Python - Cloudant Get Changes


I'm using the library Cloudant in order to gather documents from a Cloudant Database. Everytime I run the python script I get all the documents but I would like to retrieve only the documents added from the last execution of the script, in other words a get_changes function.

I have searched for an answer but it not seems to be easely to find.

Thaks for any help,

Filippo.


Solution

  • Use the changes() method. Keep track of the last sequence id, and restart from there to retrieve only the unseen changes.

    # Iterate over a "normal" _changes feed
    changes = db.changes()
    for change in changes:
        print(change)
    
    # ...time passes
    new_changes = db.changes(since=changes.last_seq)
    for new_change in new_changes:
        print(new_change)
    

    If you also want the doc body, you can pass include_docs=True.

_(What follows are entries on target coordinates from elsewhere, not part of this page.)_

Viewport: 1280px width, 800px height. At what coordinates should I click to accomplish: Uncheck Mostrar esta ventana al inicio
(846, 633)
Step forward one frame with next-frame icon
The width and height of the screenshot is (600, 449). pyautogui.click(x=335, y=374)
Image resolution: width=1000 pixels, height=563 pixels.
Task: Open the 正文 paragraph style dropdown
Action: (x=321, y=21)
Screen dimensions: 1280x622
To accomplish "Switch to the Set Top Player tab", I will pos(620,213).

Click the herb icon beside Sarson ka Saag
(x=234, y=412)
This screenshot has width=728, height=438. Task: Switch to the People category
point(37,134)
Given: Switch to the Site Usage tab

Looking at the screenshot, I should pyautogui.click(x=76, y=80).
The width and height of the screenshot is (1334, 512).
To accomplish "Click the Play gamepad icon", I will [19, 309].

    See https://github.com/cloudant/python-cloudant/blob/master/src/cloudant/database.py#L458

    If you want to capture only new additions (as opposed to all changes), you can either create a filter function in a db design doc along the lines of:

    function(doc, req) {
        // Skip deleted docs
        if (doc._deleted) {
            return false;
        }
        // Skip design docs
        if (doc._id.startsWith('_design')) {
            return false;
        }
    
        // Skip updates
        if (!doc._rev.startsWith('1-')) {
            return false;
        }
    
        return true;
    }
    

    and apply that to the changes feed:

    new_changes = db.changes(since=changes.last_seq, filter='myddoc/myfilter'):
        # do stuff here
    

    but probably as easy to simply get all the changes and filter in the Python code.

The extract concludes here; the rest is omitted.